Modernisation massive des infrastructures
Pour garder la valeur ajoutée sur le continent, plusieurs États investissent dans la modernisation de leurs ports, la construction d’usines de transformation et le développement d’infrastructures frigorifiques pour limiter les pertes. Parallèlement, des systèmes de surveillance par satellite sont déployés afin de mieux contrôler les zones de pêche et lutter contre les activités illégales. L’objectif est clair : transformer localement les produits de la mer, renforcer l’industrie nationale et se positionner sur les marchés internationaux.
Lutte renforcée contre la pêche illégale
La pêche non déclarée et non réglementée coûte plus de dix milliards de dollars par an aux économies africaines, selon l’Union africaine. Face à ce constat, plusieurs pays ont renforcé leurs moyens de surveillance en mobilisant drones, patrouilles maritimes et radars intelligents, tout en multipliant les accords de coopération régionale. Ces efforts commencent à porter leurs fruits, permettant une meilleure protection des zones économiques exclusives et une exploitation plus durable des ressources.

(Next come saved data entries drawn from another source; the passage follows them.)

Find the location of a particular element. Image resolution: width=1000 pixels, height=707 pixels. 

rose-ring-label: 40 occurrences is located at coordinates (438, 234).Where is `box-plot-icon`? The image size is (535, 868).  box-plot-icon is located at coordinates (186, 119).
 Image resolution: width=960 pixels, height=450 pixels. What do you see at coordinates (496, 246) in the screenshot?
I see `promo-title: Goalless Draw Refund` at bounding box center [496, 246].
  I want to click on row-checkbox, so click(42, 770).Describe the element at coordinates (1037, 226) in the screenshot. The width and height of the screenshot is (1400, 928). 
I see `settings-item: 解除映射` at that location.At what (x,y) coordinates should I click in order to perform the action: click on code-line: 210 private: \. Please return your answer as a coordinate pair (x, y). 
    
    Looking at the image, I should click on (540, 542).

Un secteur créateur d’emplois pour les jeunes
La pêche et l’aquaculture représentent également un immense potentiel en termes d’emplois, notamment pour les jeunes et les femmes. Le secteur peut créer des millions d’emplois directs et indirects, tout en stimulant l’entrepreneuriat local et en favorisant l’émergence de startups dans la transformation, la distribution et la logistique des produits de la mer. On estime que plus de cinquante millions de personnes pourraient, à terme, être intégrées dans cette chaîne de valeur, faisant de la pêche un véritable moteur économique pour le continent.
Vers une pêche durable et responsable
Face au changement climatique et à la raréfaction de certaines espèces, les États africains adoptent des politiques de pêche durable. L’instauration de quotas, la mise en place de périodes de repos biologique, le contrôle renforcé des chalutiers et le soutien au développement de l’aquaculture écologique sont autant de mesures visant à protéger la biodiversité tout en assurant une exploitation rentable et pérenne des ressources marines. L’objectif est de concilier croissance économique et durabilité environnementale.
Un levier pour l’intégration économique africaine
Dans le cadre de la ZLECAf, plusieurs pays envisagent la création d’un corridor africain de la pêche afin de faciliter les échanges intra-africains, d’harmoniser les normes sanitaires et de réduire la dépendance aux importations. Cette initiative pourrait transformer la pêche en un pilier stratégique du commerce continental et renforcer la souveraineté alimentaire du continent.
En s’attaquant enfin à la modernisation de la filière, l’Afrique côtière transforme un secteur longtemps négligé en une opportunité historique. Si les États poursuivent leurs investissements et leurs efforts de régulation, la pêche pourrait devenir l’une des grandes forces économiques du continent dans les années à venir.